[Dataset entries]
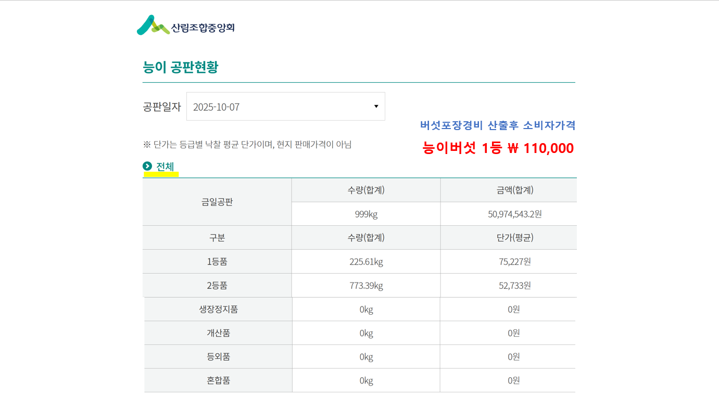This screenshot has width=719, height=409.
Task: Click the 혼합품 row label
Action: pos(218,380)
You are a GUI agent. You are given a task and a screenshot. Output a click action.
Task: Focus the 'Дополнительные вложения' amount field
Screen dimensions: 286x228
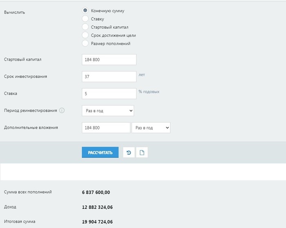coord(106,128)
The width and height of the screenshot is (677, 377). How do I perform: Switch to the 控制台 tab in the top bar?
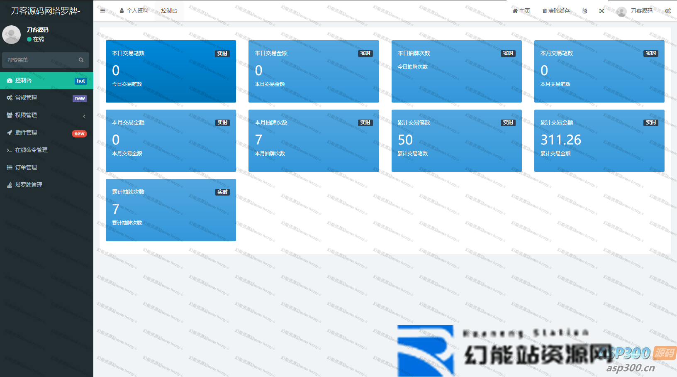coord(169,11)
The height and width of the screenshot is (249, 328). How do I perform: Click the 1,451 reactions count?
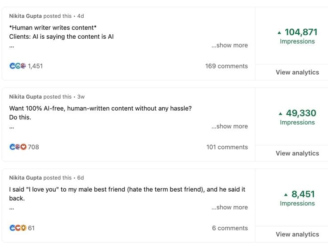click(x=35, y=66)
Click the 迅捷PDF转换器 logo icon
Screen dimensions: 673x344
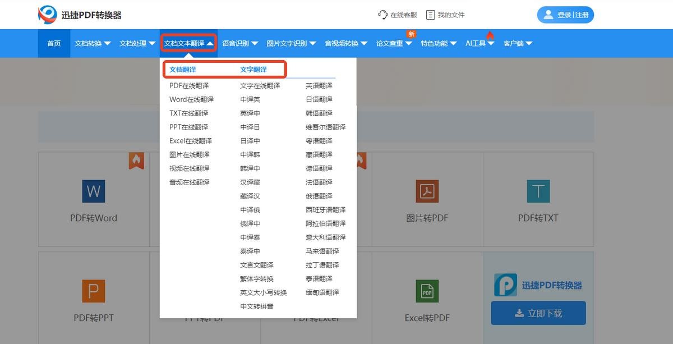[48, 15]
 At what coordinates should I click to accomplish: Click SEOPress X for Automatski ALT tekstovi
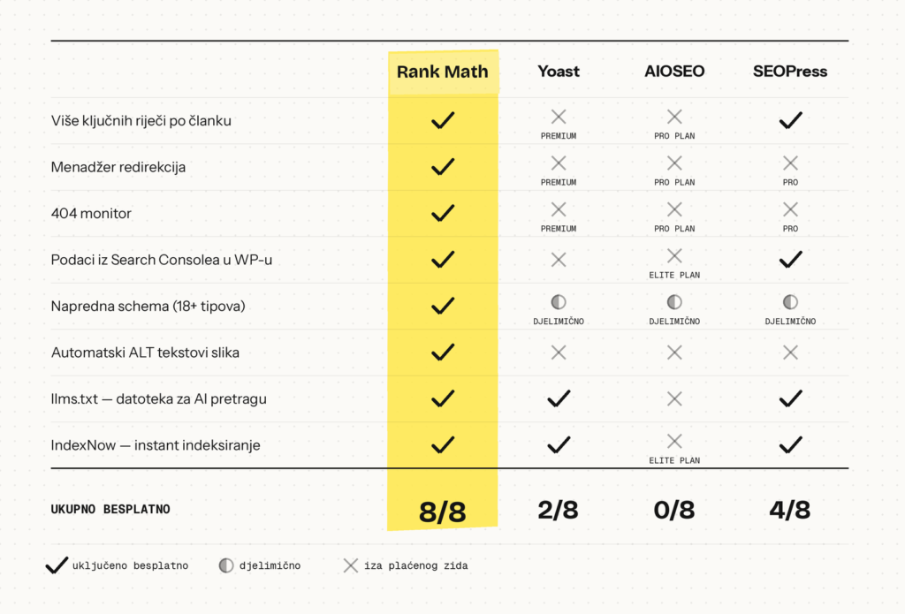[x=790, y=352]
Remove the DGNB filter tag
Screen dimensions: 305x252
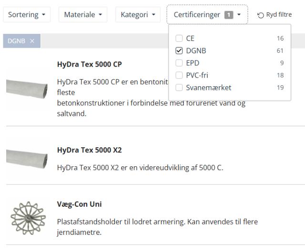(x=32, y=41)
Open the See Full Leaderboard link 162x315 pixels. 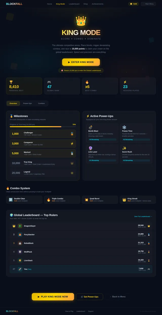(x=143, y=217)
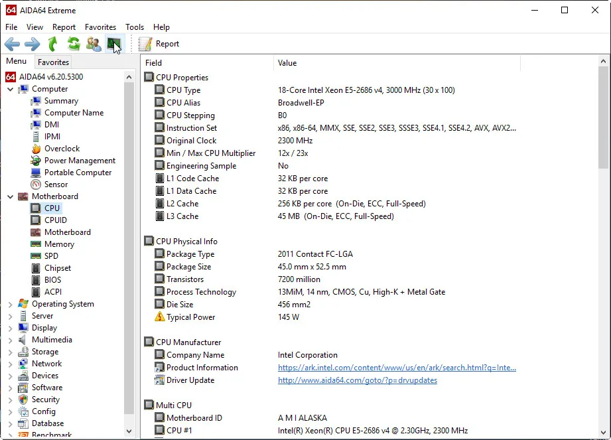Collapse the Motherboard tree node
Image resolution: width=611 pixels, height=440 pixels.
point(11,196)
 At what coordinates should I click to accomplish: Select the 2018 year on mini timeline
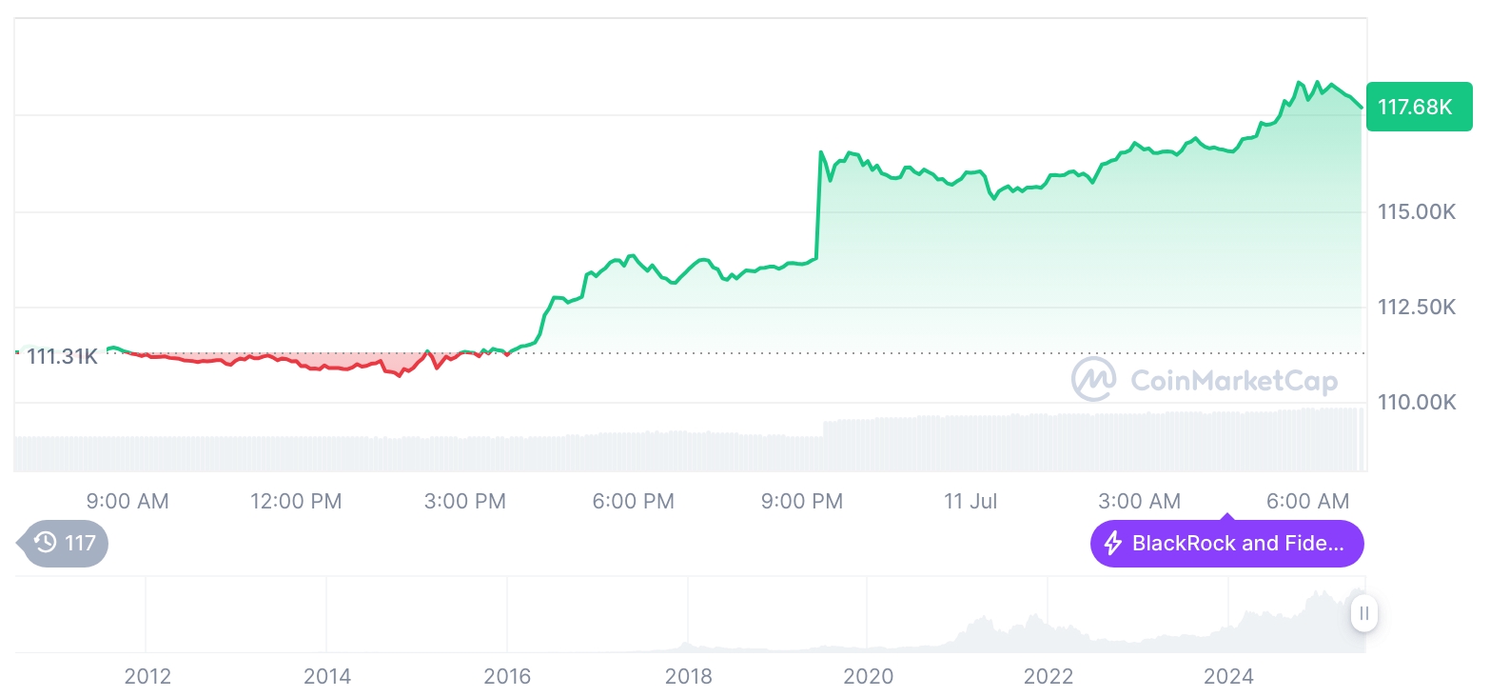tap(688, 676)
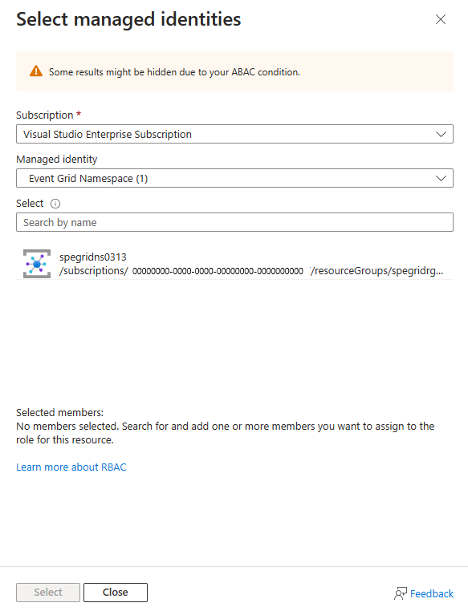Click the Selected members message text

click(x=226, y=433)
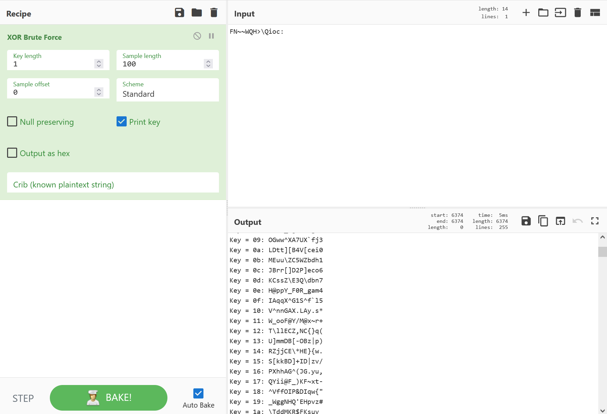Set breakpoint on XOR Brute Force
The image size is (607, 414).
pos(212,36)
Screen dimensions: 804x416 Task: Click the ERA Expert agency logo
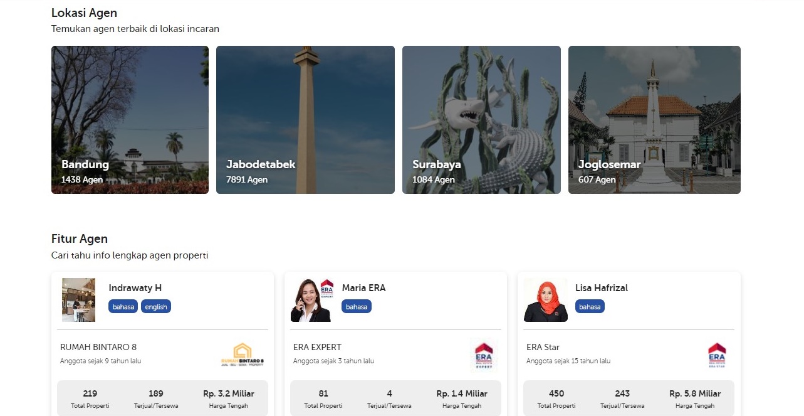coord(483,355)
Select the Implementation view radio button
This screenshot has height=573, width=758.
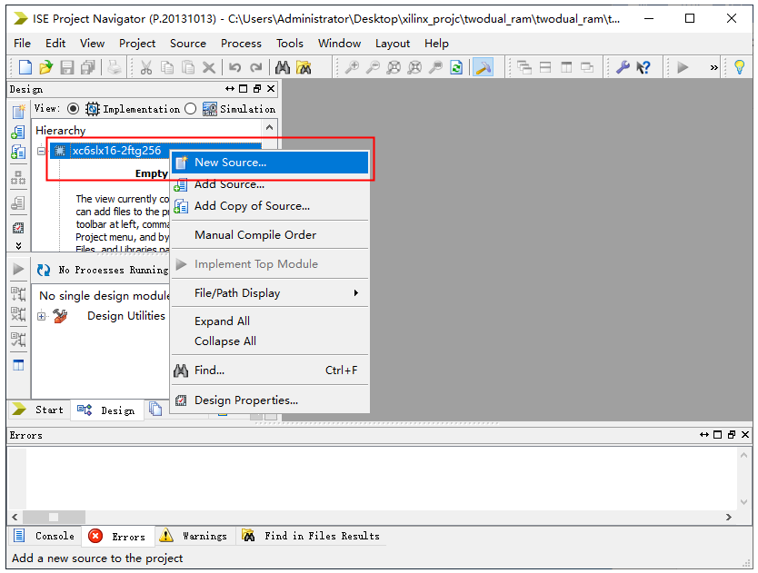click(74, 109)
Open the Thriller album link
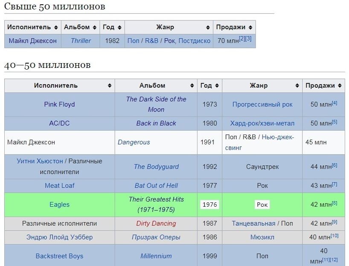 [81, 41]
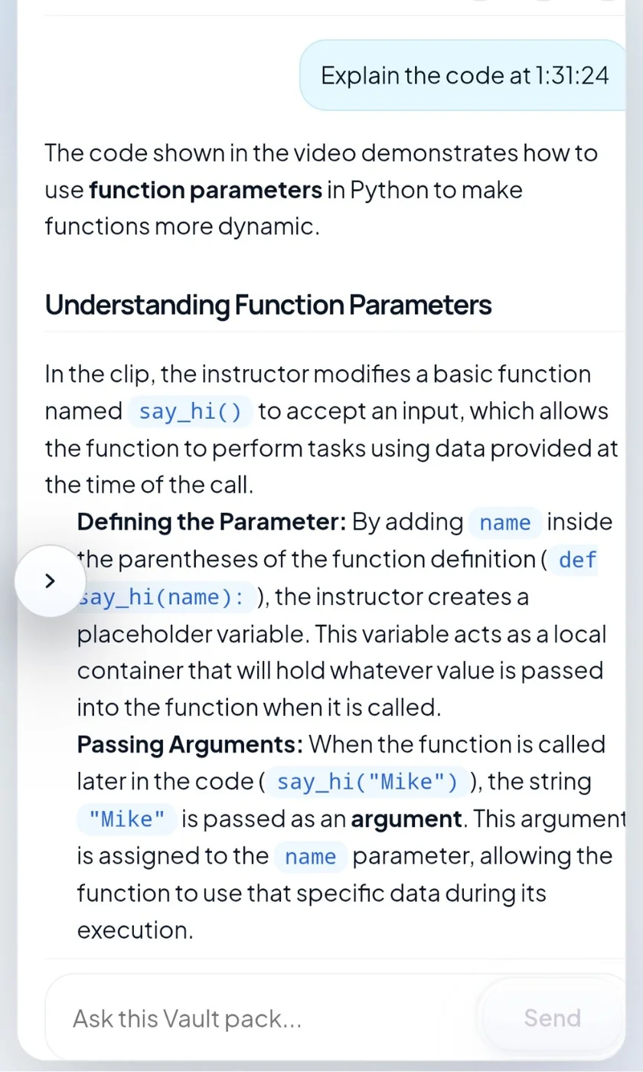Click the 'name' code chip after 'By adding'
This screenshot has width=643, height=1072.
coord(504,523)
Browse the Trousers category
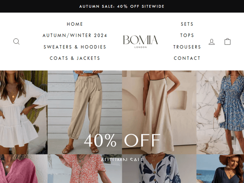The height and width of the screenshot is (183, 244). [x=187, y=47]
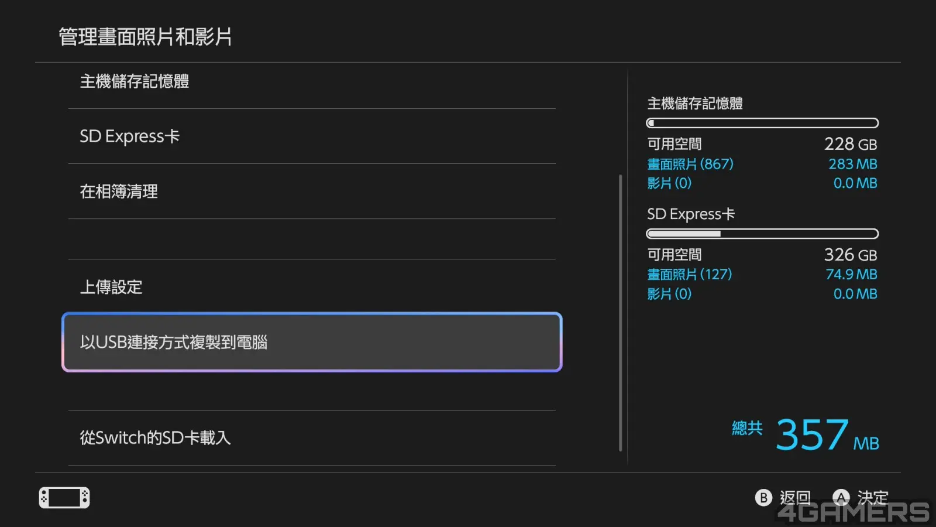936x527 pixels.
Task: Click the 總共 357 MB total
Action: point(806,434)
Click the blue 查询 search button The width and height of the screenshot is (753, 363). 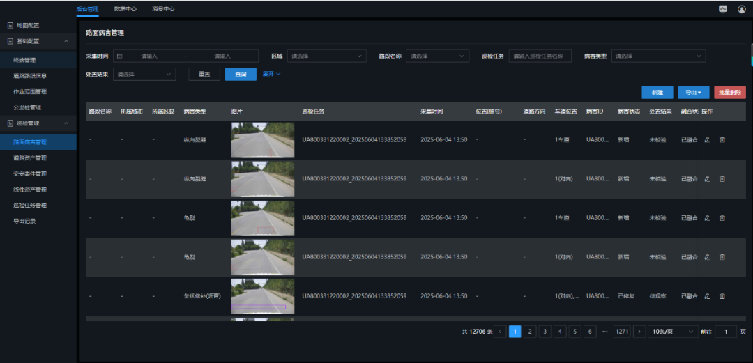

* About this exercise:
Exactly as written, reproduce the lines from the one containing "Open the Thriller album link" through the last line of the entries above, and leave every picture out.

* Solved problem:
Open the Thriller album link
 [81, 41]
Click the 'name' code chip after 'By adding'
This screenshot has width=643, height=1072.
coord(504,523)
Browse the Trousers category
The height and width of the screenshot is (183, 244). [x=187, y=47]
936x527 pixels.
Task: Click the 總共 357 MB total
Action: point(806,434)
Click the blue 查询 search button The width and height of the screenshot is (753, 363). 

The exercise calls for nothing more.